(DOCUMENT TEXT begins)

Poręba (/pl/) is a village in the administrative district of Gmina Pszczyna, within Pszczyna County, Silesian Voivodeship, in southern Poland.

== History ==
In the Middle Ages, the area was part of the territory of the Vistulans tribe, one of the Polish tribes. It became part of the emerging Polish state in the 10th century. The village was established in the late 13th or early 14th century, when it was part of fragmented Piast-ruled Poland. The name comes from the Polish word poręba and is common throughout Poland.

During the political upheaval caused by Matthias Corvinus the land around Pszczyna was overtaken by Casimir II, Duke of Cieszyn, who sold it in 1517 to the Hungarian magnates of the Thurzó family, forming the Pless state country. In the accompanying sales document issued on 21 February 1517 the village was mentioned as Poruby. The Kingdom of Bohemia in 1526 became part of the Habsburg monarchy. In the War of the Austrian Succession in the mid-18th century most of Silesia was conquered by the Kingdom of Prussia, including the village. The local populace suffered from epidemics in 1555, 1847 and 1879, and hunger in 1600, 1713, 1746, 1759, 1847 and 1879. French troops were stationed in the village during the Napoleonic Wars in 1808. In 1871 it became part of Germany. In 1918, after World War I, Poland regained independence, and the populace began preparation to rejoin Poland. In February 1919, the inhabitants led by Paweł Dobija established a Polish council. Inhabitants of Poręba joined the Silesian Uprisings, which goal was to reintegrate the region with Poland, and the village was then officially reintegrated with Poland in 1922.

(DOCUMENT TEXT ends)
(DATASET EXTRACT begins)

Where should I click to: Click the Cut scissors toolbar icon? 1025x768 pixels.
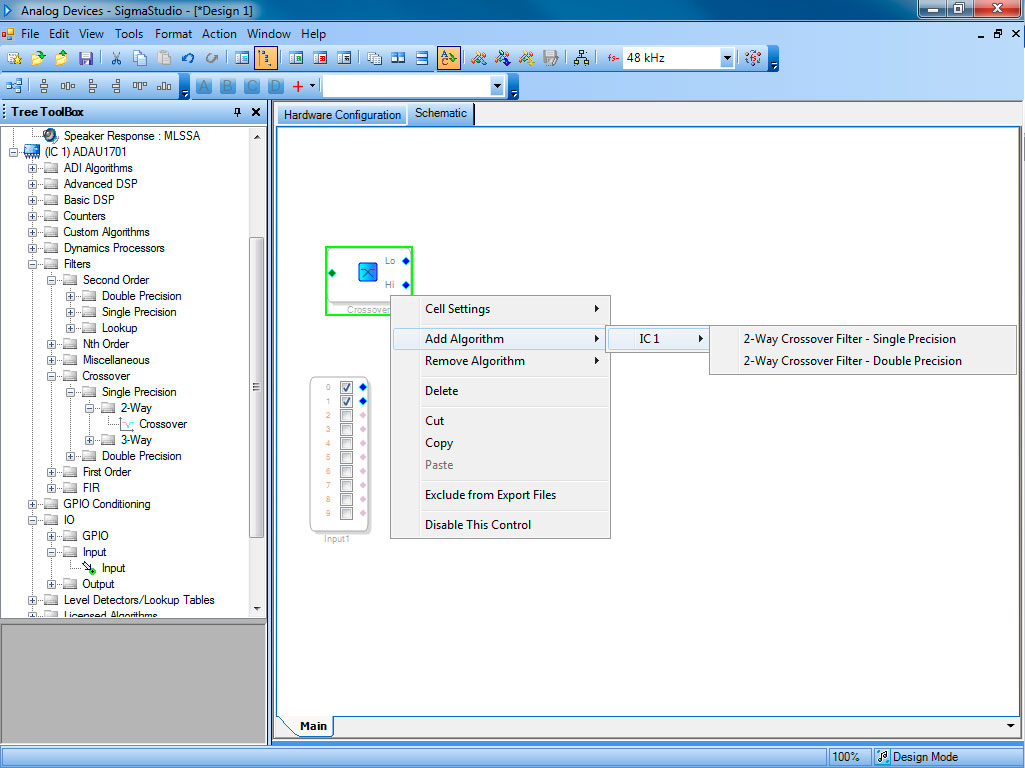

(DATASET EXTRACT ends)

[WORK ORDER 1]
Update the passage of the text about Poręba starting at "Poręba (/pl/) is" and ending at "common throughout Poland.", replacing "village" with "settlement".
[WORK ORDER 2]
According to the text about Poręba, who led the inhabitants when they set up a Polish council in February 1919?
[WORK ORDER 3]
Resume the text about Poręba after its final sentence, not the listing.

[RESPONSE AREA 1]
Poręba (/pl/) is a settlement in the administrative district of Gmina Pszczyna, within Pszczyna County, Silesian Voivodeship, in southern Poland.

== History ==
In the Middle Ages, the area was part of the territory of the Vistulans tribe, one of the Polish tribes. It became part of the emerging Polish state in the 10th century. The settlement was established in the late 13th or early 14th century, when it was part of fragmented Piast-ruled Poland. The name comes from the Polish word poręba and is common throughout Poland.

[RESPONSE AREA 2]
Paweł Dobija

[RESPONSE AREA 3]
During the German-Soviet invasion of Poland, which started World War II, the village was captured by Germany on September 2, 1939. Already on September 4, one of the inhabitants was among Poles murdered by the Germans in nearby Pszczyna. Under German occupation, usage of the Polish language was prohibited, the population was obliged to use the Nazi salute, the local Polish population was classified as Polonized Germans, Poles who refused to sign the Volksliste were subjected to repressions, including confiscations of property, police surveillance and potential deportations to Nazi concentration camps, while Poles who agreed were often forcibly conscripted to the Wehrmacht. Two local Polish activists, Michał Kurtok and Paweł Dobija, were murdered in the Buchenwald and Dachau concentration camps. In January 1945, Poręba was the site of atrocities committed by the Germans during the death march of the prisoners of the Auschwitz concentration camp. There are three memorials commemorating the victims, two mass graves of the murdered prisoners, and the grave of a three-week-old child born by one of the prisoners. 36 escaped prisoners were rescued by various Polish families who hid them and gave them shelter. In February 1945, the village was captured by the Soviets, who often robbed Polish households, and even murdered two inhabitants. Soviet troops left the village in May 1945, and it was restored to Poland, however, the village was still attacked several times by Russian deserters-robbers.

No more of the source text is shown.